__Requirement__
Your answer must match the entries below word for word.

__Dataset entries__

══════════

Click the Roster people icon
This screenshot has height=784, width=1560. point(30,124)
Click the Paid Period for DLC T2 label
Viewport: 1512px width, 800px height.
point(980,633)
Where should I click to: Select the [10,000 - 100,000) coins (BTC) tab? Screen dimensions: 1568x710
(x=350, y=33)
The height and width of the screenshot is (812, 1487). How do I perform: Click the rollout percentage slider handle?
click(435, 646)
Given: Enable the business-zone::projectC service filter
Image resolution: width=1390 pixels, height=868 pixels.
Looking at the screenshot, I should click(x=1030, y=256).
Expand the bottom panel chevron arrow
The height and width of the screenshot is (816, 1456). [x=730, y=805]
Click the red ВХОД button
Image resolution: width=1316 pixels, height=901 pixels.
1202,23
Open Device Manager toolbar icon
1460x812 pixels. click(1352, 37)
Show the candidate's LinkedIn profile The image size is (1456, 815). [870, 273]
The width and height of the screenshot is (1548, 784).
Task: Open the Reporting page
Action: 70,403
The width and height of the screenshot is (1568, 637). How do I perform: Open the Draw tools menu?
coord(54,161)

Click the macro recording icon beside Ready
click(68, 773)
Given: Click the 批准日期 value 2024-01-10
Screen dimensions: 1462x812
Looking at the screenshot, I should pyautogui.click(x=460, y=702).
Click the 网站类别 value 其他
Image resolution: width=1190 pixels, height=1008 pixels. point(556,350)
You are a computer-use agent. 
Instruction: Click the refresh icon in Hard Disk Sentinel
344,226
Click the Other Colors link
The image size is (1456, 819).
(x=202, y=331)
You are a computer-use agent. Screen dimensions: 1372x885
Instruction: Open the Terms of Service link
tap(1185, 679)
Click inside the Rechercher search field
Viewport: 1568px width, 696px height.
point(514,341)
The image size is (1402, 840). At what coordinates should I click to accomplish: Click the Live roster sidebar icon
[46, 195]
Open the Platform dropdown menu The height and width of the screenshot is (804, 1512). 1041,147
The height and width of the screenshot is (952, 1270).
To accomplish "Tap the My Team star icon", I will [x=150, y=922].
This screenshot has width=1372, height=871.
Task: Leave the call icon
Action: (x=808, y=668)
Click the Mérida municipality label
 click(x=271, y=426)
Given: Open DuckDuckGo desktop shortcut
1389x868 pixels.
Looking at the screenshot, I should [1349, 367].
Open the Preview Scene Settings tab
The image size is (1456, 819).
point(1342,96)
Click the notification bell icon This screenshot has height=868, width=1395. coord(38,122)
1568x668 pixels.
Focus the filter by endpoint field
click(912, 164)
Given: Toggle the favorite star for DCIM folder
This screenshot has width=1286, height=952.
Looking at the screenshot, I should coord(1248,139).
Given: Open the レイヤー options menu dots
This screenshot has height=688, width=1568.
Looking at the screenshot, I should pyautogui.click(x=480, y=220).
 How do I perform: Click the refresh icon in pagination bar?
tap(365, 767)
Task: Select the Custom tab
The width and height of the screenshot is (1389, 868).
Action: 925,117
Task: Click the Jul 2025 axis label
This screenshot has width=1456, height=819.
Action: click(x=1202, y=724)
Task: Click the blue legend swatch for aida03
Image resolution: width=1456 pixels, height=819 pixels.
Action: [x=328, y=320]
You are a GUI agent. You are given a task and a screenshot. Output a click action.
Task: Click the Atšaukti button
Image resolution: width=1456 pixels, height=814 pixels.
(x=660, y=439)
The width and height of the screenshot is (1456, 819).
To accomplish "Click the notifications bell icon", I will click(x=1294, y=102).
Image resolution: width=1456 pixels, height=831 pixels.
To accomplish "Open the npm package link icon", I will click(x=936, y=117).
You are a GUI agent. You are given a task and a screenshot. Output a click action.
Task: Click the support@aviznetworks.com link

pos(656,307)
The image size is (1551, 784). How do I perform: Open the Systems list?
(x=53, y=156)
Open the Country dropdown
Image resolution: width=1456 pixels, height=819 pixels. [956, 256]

══════════

__Answer__
Click the Roster people icon
This screenshot has height=784, width=1560. point(30,124)
Click the Paid Period for DLC T2 label
Viewport: 1512px width, 800px height.
point(980,633)
Where should I click to: Select the [10,000 - 100,000) coins (BTC) tab? Screen dimensions: 1568x710
(x=350, y=33)
The height and width of the screenshot is (812, 1487). How do I perform: Click the rollout percentage slider handle?
click(435, 646)
Given: Enable the business-zone::projectC service filter
Image resolution: width=1390 pixels, height=868 pixels.
Looking at the screenshot, I should click(x=1030, y=256).
Expand the bottom panel chevron arrow
The height and width of the screenshot is (816, 1456). [x=730, y=805]
Click the red ВХОД button
Image resolution: width=1316 pixels, height=901 pixels.
1202,23
Open Device Manager toolbar icon
1460x812 pixels. click(1352, 37)
Show the candidate's LinkedIn profile The image size is (1456, 815). [870, 273]
The width and height of the screenshot is (1548, 784).
Task: Open the Reporting page
Action: 70,403
The width and height of the screenshot is (1568, 637). How do I perform: Open the Draw tools menu?
coord(54,161)

Click the macro recording icon beside Ready
click(68, 773)
Given: Click the 批准日期 value 2024-01-10
Screen dimensions: 1462x812
Looking at the screenshot, I should pyautogui.click(x=460, y=702).
Click the 网站类别 value 其他
Image resolution: width=1190 pixels, height=1008 pixels. point(556,350)
You are a computer-use agent. 
Instruction: Click the refresh icon in Hard Disk Sentinel
344,226
Click the Other Colors link
The image size is (1456, 819).
(x=202, y=331)
You are a computer-use agent. Screen dimensions: 1372x885
Instruction: Open the Terms of Service link
tap(1185, 679)
Click inside the Rechercher search field
Viewport: 1568px width, 696px height.
point(514,341)
The image size is (1402, 840). At what coordinates should I click to accomplish: Click the Live roster sidebar icon
[46, 195]
Open the Platform dropdown menu The height and width of the screenshot is (804, 1512). 1041,147
The height and width of the screenshot is (952, 1270).
To accomplish "Tap the My Team star icon", I will [x=150, y=922].
This screenshot has width=1372, height=871.
Task: Leave the call icon
Action: (x=808, y=668)
Click the Mérida municipality label
 click(x=271, y=426)
Given: Open DuckDuckGo desktop shortcut
1389x868 pixels.
Looking at the screenshot, I should [1349, 367].
Open the Preview Scene Settings tab
The image size is (1456, 819).
point(1342,96)
Click the notification bell icon This screenshot has height=868, width=1395. coord(38,122)
1568x668 pixels.
Focus the filter by endpoint field
click(912, 164)
Given: Toggle the favorite star for DCIM folder
This screenshot has width=1286, height=952.
Looking at the screenshot, I should coord(1248,139).
Given: Open the レイヤー options menu dots
This screenshot has height=688, width=1568.
Looking at the screenshot, I should pyautogui.click(x=480, y=220).
 How do I perform: Click the refresh icon in pagination bar?
tap(365, 767)
Task: Select the Custom tab
The width and height of the screenshot is (1389, 868).
Action: 925,117
Task: Click the Jul 2025 axis label
This screenshot has width=1456, height=819.
Action: click(x=1202, y=724)
Task: Click the blue legend swatch for aida03
Image resolution: width=1456 pixels, height=819 pixels.
Action: [x=328, y=320]
You are a GUI agent. You are given a task and a screenshot. Output a click action.
Task: Click the Atšaukti button
Image resolution: width=1456 pixels, height=814 pixels.
(x=660, y=439)
The width and height of the screenshot is (1456, 819).
To accomplish "Click the notifications bell icon", I will click(x=1294, y=102).
Image resolution: width=1456 pixels, height=831 pixels.
To accomplish "Open the npm package link icon", I will click(x=936, y=117).
You are a GUI agent. You are given a task and a screenshot. Output a click action.
Task: Click the support@aviznetworks.com link

pos(656,307)
The image size is (1551, 784). How do I perform: Open the Systems list?
(x=53, y=156)
Open the Country dropdown
Image resolution: width=1456 pixels, height=819 pixels. [956, 256]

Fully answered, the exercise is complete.